== RECORD EXCERPTS ==
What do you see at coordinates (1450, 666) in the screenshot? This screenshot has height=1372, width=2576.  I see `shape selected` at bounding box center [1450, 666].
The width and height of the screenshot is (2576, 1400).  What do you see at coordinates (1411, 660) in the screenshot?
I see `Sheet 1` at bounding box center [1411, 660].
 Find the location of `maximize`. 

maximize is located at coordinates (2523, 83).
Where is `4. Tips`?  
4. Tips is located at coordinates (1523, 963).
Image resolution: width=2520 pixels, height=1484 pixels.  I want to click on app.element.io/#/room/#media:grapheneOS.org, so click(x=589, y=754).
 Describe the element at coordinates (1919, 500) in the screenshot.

== WRITTEN EXERCISE ==
Please write out all of the data above, word for word.

== CORRECT RESPONSE ==
What do you see at coordinates (1450, 666) in the screenshot? This screenshot has height=1372, width=2576.  I see `shape selected` at bounding box center [1450, 666].
The width and height of the screenshot is (2576, 1400).  What do you see at coordinates (1411, 660) in the screenshot?
I see `Sheet 1` at bounding box center [1411, 660].
 Find the location of `maximize`. 

maximize is located at coordinates (2523, 83).
Where is `4. Tips`?  
4. Tips is located at coordinates (1523, 963).
Image resolution: width=2520 pixels, height=1484 pixels.  I want to click on app.element.io/#/room/#media:grapheneOS.org, so click(x=589, y=754).
 Describe the element at coordinates (1919, 500) in the screenshot.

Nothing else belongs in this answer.